## What you are asked to do
From the entries that follow, copy each line containing the word "Advancement".

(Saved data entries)
Content starts

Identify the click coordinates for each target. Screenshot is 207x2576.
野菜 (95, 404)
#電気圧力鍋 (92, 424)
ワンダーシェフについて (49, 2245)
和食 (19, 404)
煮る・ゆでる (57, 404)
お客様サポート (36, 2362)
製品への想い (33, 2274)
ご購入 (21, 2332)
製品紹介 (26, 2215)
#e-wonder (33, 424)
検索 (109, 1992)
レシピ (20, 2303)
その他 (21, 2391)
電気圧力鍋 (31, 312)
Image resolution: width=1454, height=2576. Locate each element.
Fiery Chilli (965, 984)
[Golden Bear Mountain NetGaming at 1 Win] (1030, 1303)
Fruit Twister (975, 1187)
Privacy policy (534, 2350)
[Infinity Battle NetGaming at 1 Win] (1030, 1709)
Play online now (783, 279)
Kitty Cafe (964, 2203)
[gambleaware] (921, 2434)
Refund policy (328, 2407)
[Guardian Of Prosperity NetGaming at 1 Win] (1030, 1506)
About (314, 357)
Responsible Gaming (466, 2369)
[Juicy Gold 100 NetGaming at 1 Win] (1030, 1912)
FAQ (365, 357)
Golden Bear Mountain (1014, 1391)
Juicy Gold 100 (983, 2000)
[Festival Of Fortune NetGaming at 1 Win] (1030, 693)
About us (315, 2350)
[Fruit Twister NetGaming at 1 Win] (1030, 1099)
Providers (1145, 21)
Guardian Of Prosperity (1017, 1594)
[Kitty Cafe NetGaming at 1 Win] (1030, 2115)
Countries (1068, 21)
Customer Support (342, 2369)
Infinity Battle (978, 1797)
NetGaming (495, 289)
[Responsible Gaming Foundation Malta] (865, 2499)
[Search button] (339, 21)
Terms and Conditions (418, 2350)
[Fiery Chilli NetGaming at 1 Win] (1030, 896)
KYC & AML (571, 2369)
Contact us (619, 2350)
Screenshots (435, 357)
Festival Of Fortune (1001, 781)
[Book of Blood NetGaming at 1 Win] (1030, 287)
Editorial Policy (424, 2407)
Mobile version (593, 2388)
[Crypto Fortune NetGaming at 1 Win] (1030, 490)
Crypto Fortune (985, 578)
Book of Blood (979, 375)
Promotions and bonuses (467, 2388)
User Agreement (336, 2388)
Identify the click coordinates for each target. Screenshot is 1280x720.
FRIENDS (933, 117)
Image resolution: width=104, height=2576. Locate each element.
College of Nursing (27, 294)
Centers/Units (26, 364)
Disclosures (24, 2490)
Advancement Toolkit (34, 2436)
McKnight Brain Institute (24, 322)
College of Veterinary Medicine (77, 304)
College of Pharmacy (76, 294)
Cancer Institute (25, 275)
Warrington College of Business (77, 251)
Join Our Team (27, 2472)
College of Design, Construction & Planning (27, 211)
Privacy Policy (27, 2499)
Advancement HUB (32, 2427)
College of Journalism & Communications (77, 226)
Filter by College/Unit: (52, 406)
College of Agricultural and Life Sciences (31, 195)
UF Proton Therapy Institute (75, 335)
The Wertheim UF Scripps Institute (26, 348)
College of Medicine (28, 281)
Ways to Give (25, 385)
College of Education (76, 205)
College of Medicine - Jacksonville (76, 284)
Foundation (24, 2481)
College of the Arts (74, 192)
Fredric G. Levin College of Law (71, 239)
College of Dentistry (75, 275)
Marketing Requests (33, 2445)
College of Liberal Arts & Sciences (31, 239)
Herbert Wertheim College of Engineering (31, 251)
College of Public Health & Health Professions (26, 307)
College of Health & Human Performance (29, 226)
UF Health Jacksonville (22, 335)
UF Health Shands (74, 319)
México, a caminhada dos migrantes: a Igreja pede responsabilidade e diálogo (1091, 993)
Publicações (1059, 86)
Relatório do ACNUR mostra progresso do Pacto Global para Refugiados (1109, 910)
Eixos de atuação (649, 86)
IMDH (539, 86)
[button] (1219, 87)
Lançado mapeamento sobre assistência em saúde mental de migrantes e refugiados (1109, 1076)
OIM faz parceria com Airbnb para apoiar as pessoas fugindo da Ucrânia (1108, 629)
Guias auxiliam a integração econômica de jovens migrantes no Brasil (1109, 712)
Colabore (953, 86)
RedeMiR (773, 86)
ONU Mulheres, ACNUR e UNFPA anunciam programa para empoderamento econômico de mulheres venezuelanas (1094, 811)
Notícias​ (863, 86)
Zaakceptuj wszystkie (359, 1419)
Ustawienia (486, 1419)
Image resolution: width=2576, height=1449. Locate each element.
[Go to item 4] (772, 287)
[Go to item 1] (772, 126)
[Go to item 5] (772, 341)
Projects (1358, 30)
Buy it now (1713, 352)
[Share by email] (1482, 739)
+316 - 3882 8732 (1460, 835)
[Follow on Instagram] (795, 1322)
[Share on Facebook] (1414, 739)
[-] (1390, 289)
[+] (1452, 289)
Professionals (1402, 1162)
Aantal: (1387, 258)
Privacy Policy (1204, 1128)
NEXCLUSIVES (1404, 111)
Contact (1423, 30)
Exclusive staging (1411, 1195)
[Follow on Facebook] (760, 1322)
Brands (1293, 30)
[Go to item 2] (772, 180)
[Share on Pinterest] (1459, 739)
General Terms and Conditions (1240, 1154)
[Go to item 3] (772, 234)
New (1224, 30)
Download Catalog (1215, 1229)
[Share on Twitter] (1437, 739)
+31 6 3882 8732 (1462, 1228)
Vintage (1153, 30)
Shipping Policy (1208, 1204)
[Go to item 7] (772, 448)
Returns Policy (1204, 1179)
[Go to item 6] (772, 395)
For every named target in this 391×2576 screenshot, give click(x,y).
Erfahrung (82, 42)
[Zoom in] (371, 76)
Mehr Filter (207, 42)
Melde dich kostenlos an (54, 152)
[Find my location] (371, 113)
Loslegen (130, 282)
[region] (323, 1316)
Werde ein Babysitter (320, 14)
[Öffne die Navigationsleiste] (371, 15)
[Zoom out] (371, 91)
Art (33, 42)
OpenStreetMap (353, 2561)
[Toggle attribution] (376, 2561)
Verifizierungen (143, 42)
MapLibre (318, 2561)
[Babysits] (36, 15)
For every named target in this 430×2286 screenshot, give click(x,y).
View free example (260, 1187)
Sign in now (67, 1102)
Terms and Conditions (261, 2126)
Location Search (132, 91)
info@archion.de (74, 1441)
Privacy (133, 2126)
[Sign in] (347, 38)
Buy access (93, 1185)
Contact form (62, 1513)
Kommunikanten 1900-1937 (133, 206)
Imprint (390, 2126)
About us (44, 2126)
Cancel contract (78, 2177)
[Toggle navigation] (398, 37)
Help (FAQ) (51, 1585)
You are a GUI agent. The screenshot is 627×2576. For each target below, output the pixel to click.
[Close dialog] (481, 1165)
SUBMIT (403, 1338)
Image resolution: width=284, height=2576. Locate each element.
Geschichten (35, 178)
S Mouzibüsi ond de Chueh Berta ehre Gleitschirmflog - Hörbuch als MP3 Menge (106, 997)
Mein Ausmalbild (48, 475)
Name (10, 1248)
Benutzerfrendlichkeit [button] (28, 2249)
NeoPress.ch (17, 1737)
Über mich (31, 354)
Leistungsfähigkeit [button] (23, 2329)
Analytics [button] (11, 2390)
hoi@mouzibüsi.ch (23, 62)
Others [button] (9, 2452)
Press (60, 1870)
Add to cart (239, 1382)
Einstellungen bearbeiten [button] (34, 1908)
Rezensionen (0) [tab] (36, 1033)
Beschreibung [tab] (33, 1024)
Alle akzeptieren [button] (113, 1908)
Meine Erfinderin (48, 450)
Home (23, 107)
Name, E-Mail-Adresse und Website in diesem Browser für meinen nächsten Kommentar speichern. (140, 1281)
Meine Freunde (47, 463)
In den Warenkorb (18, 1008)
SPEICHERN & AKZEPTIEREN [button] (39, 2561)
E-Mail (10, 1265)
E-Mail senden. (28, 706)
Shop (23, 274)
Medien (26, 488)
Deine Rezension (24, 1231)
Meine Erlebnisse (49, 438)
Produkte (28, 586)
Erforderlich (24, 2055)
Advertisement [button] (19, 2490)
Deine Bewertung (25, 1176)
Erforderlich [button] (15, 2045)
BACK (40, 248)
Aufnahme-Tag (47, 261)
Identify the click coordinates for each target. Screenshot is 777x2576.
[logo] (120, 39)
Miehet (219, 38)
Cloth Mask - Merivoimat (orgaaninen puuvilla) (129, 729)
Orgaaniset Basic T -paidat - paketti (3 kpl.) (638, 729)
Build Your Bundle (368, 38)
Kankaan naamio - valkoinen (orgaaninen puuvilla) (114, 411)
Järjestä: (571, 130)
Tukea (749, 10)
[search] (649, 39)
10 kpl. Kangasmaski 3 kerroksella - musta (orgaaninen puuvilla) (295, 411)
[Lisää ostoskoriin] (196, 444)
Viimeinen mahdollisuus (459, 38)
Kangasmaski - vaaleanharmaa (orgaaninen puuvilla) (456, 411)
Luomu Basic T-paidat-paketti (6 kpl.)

Content ends

## Written answer
Advancement Toolkit (34, 2436)
Advancement HUB (32, 2427)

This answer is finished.